[Source records]
+++++

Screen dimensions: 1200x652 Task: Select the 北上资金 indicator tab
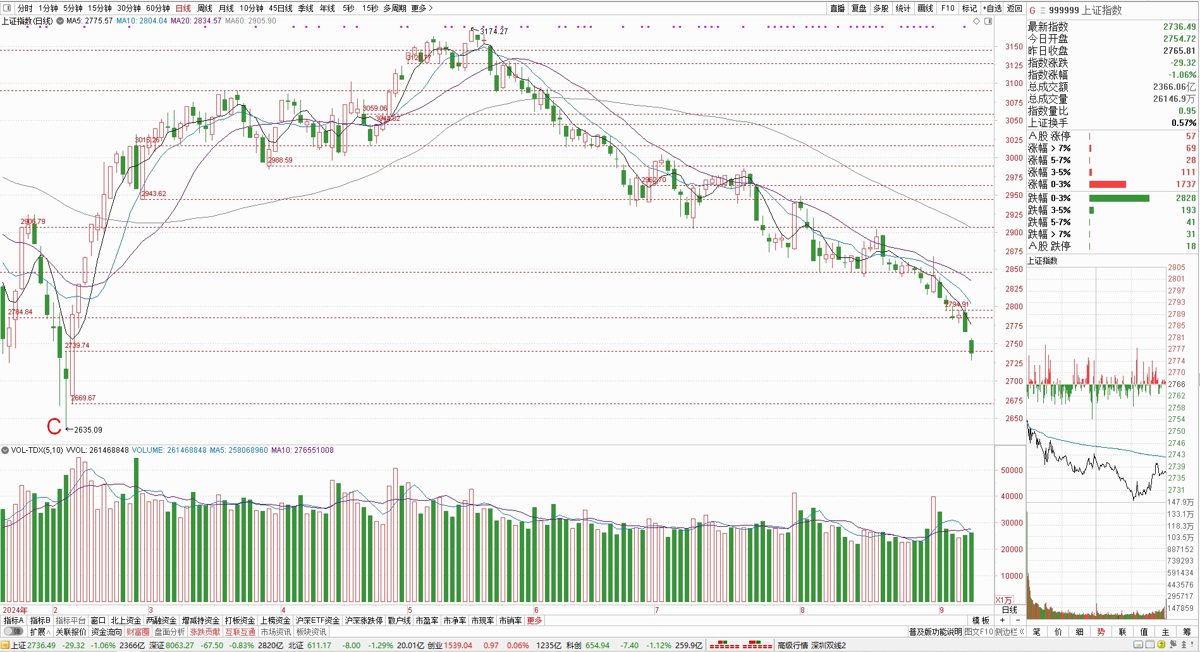126,620
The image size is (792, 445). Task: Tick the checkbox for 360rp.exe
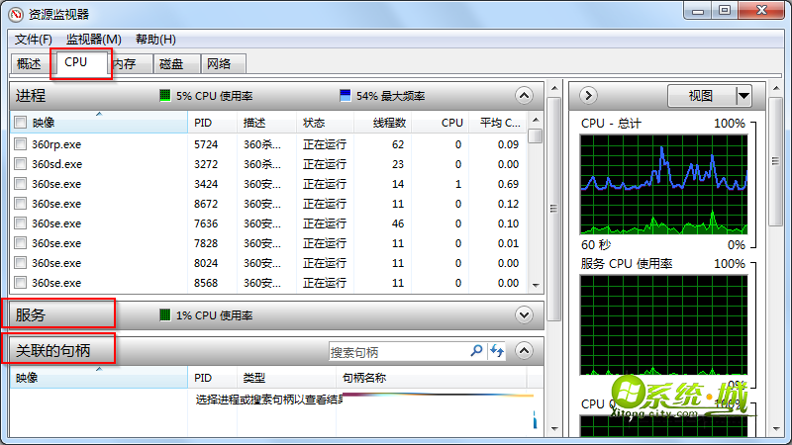[x=21, y=144]
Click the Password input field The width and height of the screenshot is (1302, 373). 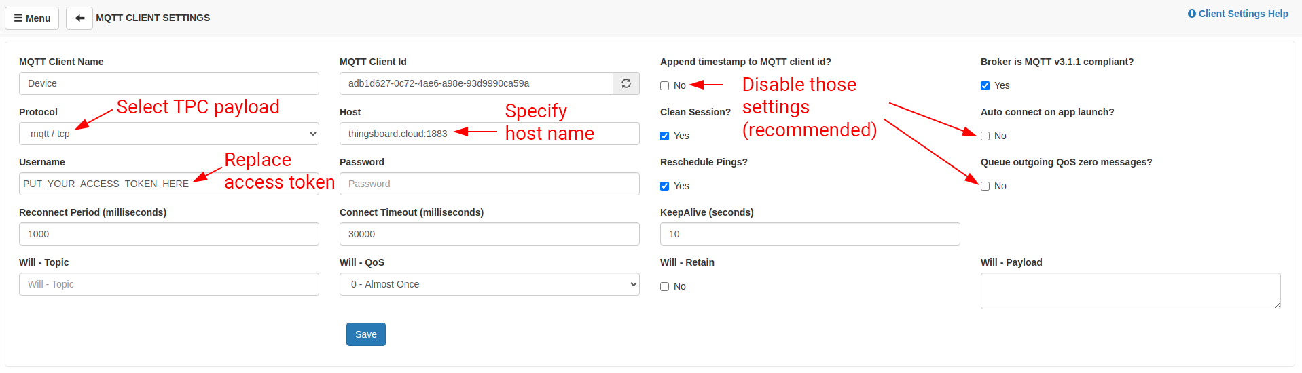coord(489,184)
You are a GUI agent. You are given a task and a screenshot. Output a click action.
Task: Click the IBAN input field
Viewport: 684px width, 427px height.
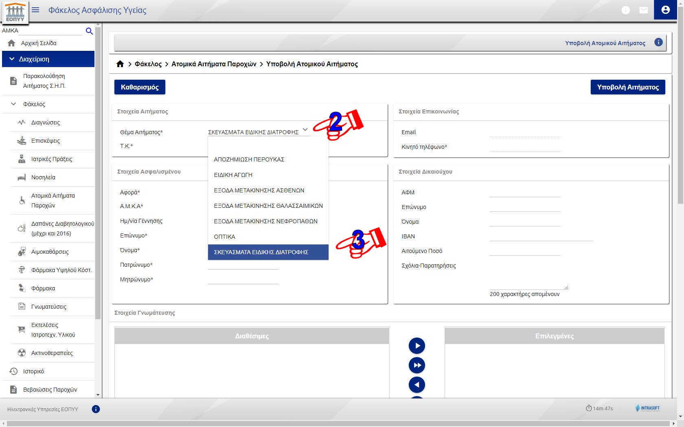coord(541,236)
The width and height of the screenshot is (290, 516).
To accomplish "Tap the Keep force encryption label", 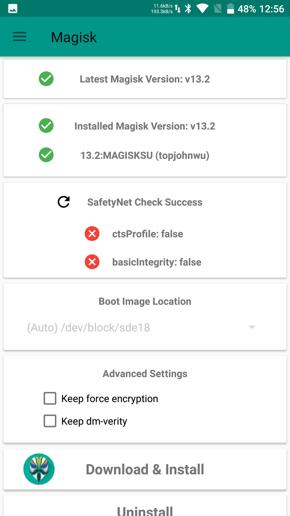I will 110,399.
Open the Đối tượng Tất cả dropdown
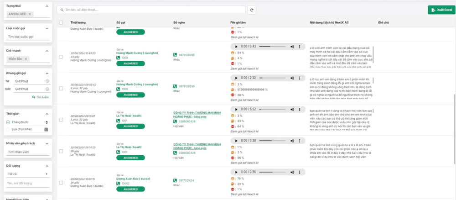The image size is (456, 200). (x=27, y=174)
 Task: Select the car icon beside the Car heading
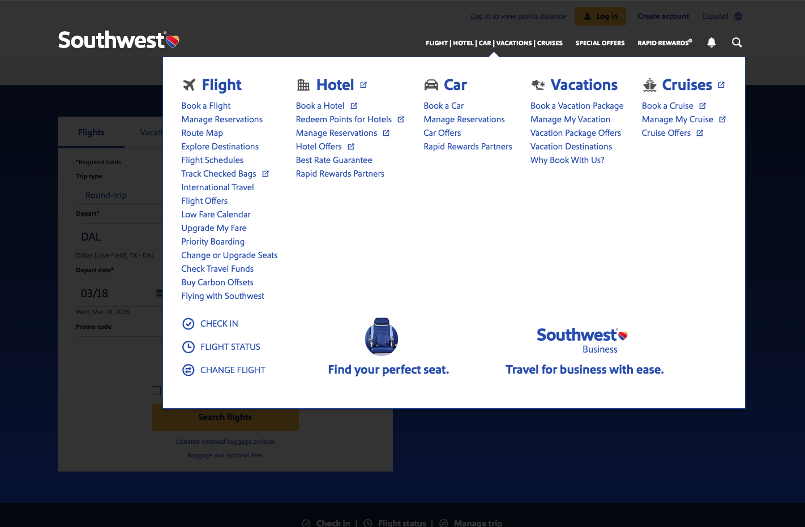coord(431,84)
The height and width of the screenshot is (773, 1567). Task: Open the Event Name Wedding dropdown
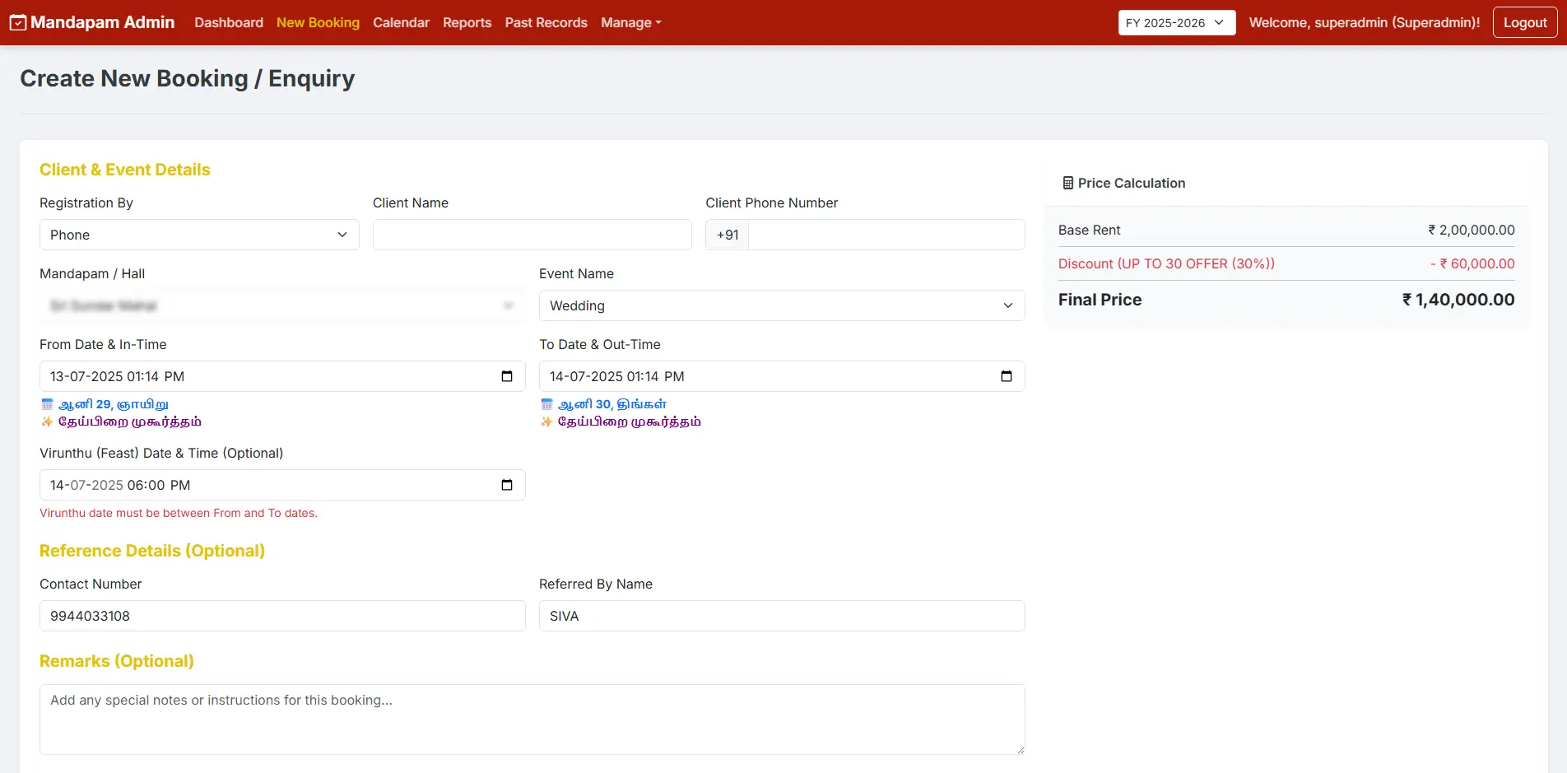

+++++

A verbatim copy is needed of the lines running from the line with "Open the Đối tượng Tất cả dropdown" to the end of the data above, both included. Keep the pictures out of it.

RESPONSE FOR THIS EXERCISE |
Open the Đối tượng Tất cả dropdown
The image size is (456, 200). (x=27, y=174)
 Task: Select the car icon beside the Car heading
coord(431,84)
The height and width of the screenshot is (773, 1567). Task: Open the Event Name Wedding dropdown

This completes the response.